Silane-functionalized isotactic polypropylene: A direct route to advanced polyolefin materials

Alkenylsilanes represent promising comonomers for the synthesis of functional polyolefins through direct catalytic copolymerization, preventing catalyst deactivation due to the weak interaction between the silicon atom and the metal center. However, their potential has been largely overlooked due to their tendency to undergo β-elimination, which leads to the formation of low-molecular-weight polymers with compromised material properties. We show that isotactic polypropylene-based copolymers with incorporated silane groups can be obtained by stereoselective Hf-catalysed copolymerization of propylene and allyltrimethylsilane (ATMS). These materials possess a random microstructure with ATMS contents ranging from 5.5 to 35.0 mol%. Contrary to the previously reported copolymerization of ATMS with α-olefins using metallocene catalysts, no involvement of ATMS in enhanced chain transfer rates could be detected and samples with high molecular weights were obtained (Mn > 600 kg/mol).
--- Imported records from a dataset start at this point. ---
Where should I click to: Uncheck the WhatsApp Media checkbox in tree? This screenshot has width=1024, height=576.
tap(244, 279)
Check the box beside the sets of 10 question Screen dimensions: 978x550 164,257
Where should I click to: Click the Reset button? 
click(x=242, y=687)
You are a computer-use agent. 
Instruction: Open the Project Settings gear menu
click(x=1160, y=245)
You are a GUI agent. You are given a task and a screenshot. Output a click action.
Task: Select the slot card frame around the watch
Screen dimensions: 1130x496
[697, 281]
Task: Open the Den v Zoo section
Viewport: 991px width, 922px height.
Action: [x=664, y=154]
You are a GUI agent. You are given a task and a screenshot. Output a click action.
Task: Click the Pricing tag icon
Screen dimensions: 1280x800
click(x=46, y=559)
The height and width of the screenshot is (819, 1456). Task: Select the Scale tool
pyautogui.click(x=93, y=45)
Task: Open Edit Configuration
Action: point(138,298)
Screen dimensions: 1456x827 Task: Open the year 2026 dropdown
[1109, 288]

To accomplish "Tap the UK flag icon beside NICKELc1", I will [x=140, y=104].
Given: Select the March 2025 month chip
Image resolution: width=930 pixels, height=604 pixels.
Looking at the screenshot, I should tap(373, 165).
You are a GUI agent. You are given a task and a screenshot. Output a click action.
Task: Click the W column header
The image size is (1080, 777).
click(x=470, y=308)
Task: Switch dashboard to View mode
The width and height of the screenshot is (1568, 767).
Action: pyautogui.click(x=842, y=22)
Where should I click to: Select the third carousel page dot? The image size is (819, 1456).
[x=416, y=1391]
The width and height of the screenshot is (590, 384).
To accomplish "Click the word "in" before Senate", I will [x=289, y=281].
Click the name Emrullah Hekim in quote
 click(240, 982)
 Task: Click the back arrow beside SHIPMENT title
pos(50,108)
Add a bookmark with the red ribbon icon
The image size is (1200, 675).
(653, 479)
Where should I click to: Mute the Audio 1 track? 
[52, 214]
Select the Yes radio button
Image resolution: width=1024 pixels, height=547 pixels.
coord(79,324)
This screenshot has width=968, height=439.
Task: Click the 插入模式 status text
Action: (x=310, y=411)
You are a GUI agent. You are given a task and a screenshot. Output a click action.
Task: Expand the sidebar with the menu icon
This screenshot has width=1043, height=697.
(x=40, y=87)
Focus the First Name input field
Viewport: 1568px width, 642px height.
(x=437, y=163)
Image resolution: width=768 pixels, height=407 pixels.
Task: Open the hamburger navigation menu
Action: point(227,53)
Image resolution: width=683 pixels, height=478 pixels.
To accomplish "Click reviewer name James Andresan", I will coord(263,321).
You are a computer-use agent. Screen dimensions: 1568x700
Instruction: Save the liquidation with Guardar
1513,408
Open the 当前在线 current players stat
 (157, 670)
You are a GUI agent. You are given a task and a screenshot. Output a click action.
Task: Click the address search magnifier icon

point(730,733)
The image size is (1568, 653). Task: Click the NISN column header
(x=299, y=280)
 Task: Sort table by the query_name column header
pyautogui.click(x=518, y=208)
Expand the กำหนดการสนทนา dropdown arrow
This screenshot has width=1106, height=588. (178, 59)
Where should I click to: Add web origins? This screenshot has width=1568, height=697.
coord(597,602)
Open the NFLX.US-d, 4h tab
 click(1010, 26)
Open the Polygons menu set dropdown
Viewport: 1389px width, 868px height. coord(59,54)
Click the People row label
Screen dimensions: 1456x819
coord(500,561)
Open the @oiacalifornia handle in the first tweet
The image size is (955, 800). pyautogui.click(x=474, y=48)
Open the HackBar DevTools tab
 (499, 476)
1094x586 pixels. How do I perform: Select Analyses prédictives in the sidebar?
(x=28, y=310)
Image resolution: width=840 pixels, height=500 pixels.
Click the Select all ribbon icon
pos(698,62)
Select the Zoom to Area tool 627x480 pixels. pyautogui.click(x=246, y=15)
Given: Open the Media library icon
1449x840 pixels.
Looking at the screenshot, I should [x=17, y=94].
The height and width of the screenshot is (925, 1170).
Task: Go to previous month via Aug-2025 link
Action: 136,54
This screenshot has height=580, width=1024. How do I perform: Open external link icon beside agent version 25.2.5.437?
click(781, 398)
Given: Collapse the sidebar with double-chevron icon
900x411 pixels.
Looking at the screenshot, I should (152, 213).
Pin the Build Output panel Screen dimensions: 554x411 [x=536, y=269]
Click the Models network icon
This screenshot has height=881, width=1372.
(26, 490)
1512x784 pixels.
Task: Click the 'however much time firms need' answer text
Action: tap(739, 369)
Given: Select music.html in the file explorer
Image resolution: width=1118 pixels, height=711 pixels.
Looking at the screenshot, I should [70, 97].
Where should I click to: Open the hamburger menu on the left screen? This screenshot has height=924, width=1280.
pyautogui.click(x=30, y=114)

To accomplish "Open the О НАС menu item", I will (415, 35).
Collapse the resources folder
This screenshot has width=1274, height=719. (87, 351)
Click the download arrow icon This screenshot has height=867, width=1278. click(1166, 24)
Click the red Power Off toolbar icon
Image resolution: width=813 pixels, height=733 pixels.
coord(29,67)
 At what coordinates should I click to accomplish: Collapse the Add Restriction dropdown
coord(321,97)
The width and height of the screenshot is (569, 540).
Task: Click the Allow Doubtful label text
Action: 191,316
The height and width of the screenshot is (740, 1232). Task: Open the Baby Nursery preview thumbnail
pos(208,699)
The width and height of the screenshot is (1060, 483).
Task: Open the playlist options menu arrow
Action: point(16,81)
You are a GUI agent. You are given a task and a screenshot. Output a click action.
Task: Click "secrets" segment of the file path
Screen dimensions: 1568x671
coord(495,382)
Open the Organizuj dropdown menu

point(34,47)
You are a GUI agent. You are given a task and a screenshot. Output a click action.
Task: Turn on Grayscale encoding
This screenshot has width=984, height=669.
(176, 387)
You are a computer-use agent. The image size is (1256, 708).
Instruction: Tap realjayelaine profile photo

The incorporation of bulky ATMS comonomer units leads to a significant reduction in the crystallinity of the copolymers compared to the iPP homopolymer, resulting in a markedly different mechanical response, characterized by enhanced flexibility and ductility compared to the brittle iPP. The possibility to tune the crystallinity, combined with the presence of functional comonomeric units, allows to obtain copolymers with a broad spectrum of properties, with glass transition temperatures ranging from subambient values to Tgs approaching room temperature. Notably, at high ATMS contents, the copolymers exhibit exceptional elastic properties, which have been rationalized on the basis of the structural transformations occurring during deformation that involve the formation of a novel mesomorphic phase of iPP, which has not been previously reported in the literature.